Читать книгу Enduring Violence - Cecilia Menjívar - Страница 10
ОглавлениеCHAPTER 3
Corporeal Dimensions
of Gender Violence
Woman's Self and Body
Es que yo pienso que para ser felíz, uno tiene que sufrir
primero, y yo no sé como Usted va a interpretar esto, pero
yo estoy bien consciente de que así es. La gente me ha
criticado porque salí embarazada y él está casado con otra;
la gente ha hablado mucho. Pero a lo mejor todavía no he
sufrido lo suficiente como para poder entender la vida.
[I think that in order to be happy, first one has to suffer,
and I don't know how you'll interpret this, but I'm very
conscious that this is how it is.
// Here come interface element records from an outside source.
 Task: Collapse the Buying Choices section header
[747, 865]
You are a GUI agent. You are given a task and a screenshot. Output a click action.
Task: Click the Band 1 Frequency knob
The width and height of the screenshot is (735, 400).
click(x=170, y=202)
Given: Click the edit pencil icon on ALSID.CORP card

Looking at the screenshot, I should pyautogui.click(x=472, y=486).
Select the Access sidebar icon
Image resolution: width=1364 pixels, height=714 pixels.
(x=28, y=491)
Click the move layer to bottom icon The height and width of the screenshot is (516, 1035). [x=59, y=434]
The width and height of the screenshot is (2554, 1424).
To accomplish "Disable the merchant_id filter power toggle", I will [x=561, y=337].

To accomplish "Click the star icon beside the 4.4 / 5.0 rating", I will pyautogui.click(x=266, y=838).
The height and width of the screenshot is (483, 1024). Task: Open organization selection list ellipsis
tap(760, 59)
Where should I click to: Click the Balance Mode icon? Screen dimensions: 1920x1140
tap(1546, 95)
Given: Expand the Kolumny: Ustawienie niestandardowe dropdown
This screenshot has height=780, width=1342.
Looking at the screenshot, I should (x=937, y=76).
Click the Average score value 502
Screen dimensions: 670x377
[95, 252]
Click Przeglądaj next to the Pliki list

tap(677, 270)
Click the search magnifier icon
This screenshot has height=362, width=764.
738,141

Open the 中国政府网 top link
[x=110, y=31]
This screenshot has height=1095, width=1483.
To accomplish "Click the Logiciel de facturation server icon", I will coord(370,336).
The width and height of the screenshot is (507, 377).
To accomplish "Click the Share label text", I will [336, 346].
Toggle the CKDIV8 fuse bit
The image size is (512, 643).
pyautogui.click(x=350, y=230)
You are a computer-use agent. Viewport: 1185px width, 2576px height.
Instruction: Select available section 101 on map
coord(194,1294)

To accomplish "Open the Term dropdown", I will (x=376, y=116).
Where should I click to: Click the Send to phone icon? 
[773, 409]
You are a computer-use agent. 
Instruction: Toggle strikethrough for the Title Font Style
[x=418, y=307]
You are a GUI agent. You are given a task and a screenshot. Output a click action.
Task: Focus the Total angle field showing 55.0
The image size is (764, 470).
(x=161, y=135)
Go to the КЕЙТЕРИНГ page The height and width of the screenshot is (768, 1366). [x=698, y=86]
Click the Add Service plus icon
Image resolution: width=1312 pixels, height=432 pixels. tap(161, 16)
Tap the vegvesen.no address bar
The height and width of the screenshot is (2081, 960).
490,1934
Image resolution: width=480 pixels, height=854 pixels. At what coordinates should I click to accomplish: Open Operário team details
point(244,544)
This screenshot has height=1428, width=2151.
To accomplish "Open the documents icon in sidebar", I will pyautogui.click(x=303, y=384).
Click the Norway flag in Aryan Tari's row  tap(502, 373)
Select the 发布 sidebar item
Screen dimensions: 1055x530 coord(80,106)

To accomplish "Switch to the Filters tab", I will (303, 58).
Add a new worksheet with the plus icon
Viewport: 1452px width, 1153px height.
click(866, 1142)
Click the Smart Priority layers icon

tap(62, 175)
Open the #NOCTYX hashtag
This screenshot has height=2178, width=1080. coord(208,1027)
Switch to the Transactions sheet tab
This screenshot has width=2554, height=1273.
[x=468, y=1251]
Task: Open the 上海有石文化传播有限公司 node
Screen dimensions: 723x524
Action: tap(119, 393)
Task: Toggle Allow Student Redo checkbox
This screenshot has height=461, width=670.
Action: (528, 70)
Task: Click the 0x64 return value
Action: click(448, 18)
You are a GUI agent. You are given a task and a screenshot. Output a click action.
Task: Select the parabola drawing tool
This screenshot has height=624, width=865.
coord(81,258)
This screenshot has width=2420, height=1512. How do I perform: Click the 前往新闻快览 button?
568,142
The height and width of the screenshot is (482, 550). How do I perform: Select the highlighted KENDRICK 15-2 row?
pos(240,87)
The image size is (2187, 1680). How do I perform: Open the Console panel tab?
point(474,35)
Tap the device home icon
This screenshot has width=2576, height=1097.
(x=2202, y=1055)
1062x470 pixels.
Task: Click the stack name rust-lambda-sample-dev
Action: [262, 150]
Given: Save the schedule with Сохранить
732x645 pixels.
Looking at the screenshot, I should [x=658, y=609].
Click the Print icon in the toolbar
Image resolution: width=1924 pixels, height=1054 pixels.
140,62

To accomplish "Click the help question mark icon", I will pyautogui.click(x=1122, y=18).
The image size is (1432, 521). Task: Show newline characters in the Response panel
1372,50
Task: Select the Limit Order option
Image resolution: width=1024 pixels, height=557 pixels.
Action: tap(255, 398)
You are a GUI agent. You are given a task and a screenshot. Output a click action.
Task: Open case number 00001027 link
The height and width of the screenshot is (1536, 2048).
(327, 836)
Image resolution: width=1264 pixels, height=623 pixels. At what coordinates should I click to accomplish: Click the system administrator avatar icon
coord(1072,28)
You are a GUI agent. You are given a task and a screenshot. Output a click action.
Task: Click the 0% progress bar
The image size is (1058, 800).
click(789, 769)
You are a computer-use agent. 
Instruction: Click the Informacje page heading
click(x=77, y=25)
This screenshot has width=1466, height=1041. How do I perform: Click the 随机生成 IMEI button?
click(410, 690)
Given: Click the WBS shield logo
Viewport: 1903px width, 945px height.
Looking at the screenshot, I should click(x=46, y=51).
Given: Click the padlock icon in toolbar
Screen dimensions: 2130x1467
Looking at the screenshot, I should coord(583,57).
People have criticized me
because I became pregnant and he [the father of the child]
is married to another woman; people have talked a lot. But
maybe I still haven't suffered enough to understand life.]
—Teresa, twenty-one years old
Yo no le puedo decir con exactitud, vaya, por ejemplo, con
números y estadísticas, pero con excepción de quizás uno o
dos casos, yo diría que todas las mujeres en este pueblo son
maltratadas de una u otra forma.
[I really can't tell you exactly, with for example, numbers
and statistics, but with the exception of maybe one or two
cases I would say that every woman in this town is
mistreated in one way or another.]
—Emilia, health care worker
Both gendered and symbolic violence are central to an examination of the embodiment of suffering, not only in the personal, individual dimensions of the physical body, but in its social dimensions as well. In social science theory there have been multiple approaches to the examination of bodily themes and questions surrounding the body, from postmodernist to poststructuralist (see Williams 1999). Green (1998) calls for attention to concrete manifestations of suffering in theorizing about how suffering is embodied, as violence inscribes the body with message and significance.
Heeding Green's call, I focus here on concrete corporeal manifestations of different forms of violence among ladinas in eastern Guatemala, using a sociologically (and anthropologically) informed approach that is substantively grounded. This approach situates corporeal questions within unequal social structures and thus contributes to debates about the relationship between body and society. However, in contrast to examining issues of representation or sexuality, I follow Farmer (2003, 2004) and others (e.g., Martín-Baró 1991a, 1991b, 1991c; Torres-Rivas 1998) to focus on concrete expressions of social suffering, on how multiple forms of violence and macro forces coalesce on the body. Similar to Barbara Sutton's (2010: 2) focus on the body as a way to capture multiple social and material crises in Argentina, my angle here also illuminates how forces beyond individuals’ control “reach…lives and bodies in deeply personal ways.” This examination therefore highlights how “power, history, and gender operate through embodied subjectivity and concrete bodily activity” (Green 1998: 4); how the body connects women to extralocal, even global, realms (Sutton 2004, 2010), and how suffering is normalized in small, routine moments. In Martín-Baró's (1994: 13) conceptualization, this examination exposes the “normal abnormality” that the vulnerable endure.
I first examine the physical expressions of violence as they are manifested in the women's bodies, such as common health ailments that result from emotional distress or from the structural violence that shapes their lives. I underscore the normalization of deeply entrenched gender inequality and domination on the more immediate, physical sphere of body ailments and then discuss how the embodiment of violence is expressed in the control of the body in the social milieu, such as women's socializing and visiting. This approach sheds light on visible and invisible, yet still pervasive, forms of violence manifested in the lives of women. Although direct physical harm is usually accompanied by mental and emotional pain, the latter is sometimes inflicted alone, leaving no physical marks and no possibility for tracking in tables or statistics. As Emilia noted in the quotation above, these forms of violence are equally damaging, as women are just as maltratadas in both cases.
I want to repeat here that even though violence is often concretized in individual acts, my project is to call attention to the structures, cognitive frameworks, internalized dispositions, and ideologies that make these individual acts possible, tolerated, and accepted. Men are of course affected by the same structures that make the women's pain possible. And I do not wish to negate the heterogeneity and complexity of men's identities and understandings of themselves that Matthew C. Gutmann (1996, 2007) documents so well.Thus, while violence can come from acts by those close to the women, my analysis refocuses attention away from purely individual acts to the structures that shape the context in which women's and men's views and actions are shaped.